**DATA IN THIS EXERCISE**
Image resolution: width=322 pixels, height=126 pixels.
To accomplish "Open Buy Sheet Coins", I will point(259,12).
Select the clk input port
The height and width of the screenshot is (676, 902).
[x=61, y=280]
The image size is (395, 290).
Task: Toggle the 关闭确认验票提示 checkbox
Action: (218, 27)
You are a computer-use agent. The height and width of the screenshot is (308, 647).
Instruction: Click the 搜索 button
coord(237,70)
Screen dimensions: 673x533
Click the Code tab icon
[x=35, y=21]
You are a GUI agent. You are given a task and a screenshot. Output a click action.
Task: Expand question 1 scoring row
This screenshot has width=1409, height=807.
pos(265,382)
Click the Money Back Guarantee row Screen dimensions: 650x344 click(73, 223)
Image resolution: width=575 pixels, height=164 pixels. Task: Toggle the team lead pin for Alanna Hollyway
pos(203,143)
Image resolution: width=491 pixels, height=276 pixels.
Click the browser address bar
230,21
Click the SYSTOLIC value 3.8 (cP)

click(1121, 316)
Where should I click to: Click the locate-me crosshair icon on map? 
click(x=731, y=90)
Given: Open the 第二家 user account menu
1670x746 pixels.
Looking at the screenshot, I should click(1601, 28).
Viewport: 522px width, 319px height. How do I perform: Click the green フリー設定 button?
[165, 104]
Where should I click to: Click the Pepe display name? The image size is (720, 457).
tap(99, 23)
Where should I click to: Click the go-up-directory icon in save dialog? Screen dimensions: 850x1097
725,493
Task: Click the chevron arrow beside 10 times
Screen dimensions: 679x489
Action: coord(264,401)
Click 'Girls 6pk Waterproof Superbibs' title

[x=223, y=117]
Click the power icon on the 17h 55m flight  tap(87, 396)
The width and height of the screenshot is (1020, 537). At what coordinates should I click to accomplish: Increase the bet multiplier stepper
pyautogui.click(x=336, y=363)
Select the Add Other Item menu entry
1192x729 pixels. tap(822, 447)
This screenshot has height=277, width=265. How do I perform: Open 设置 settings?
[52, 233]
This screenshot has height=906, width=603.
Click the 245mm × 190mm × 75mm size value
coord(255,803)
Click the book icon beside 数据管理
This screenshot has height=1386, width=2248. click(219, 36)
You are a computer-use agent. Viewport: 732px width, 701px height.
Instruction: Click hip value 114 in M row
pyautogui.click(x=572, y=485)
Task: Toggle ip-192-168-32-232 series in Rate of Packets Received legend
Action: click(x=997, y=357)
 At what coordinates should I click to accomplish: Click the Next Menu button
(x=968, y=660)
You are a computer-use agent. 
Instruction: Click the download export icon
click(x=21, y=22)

**WHAT YOU HAVE TO DO**
Return, exactly and without additions, the lines that run from the one containing "Click the 245mm × 190mm × 75mm size value" to the end of the material above.

**WRITTEN RESPONSE**
Click the 245mm × 190mm × 75mm size value
coord(255,803)
Click the book icon beside 数据管理
This screenshot has height=1386, width=2248. click(219, 36)
You are a computer-use agent. Viewport: 732px width, 701px height.
Instruction: Click hip value 114 in M row
pyautogui.click(x=572, y=485)
Task: Toggle ip-192-168-32-232 series in Rate of Packets Received legend
Action: click(x=997, y=357)
 At what coordinates should I click to accomplish: Click the Next Menu button
(x=968, y=660)
You are a computer-use agent. 
Instruction: Click the download export icon
click(x=21, y=22)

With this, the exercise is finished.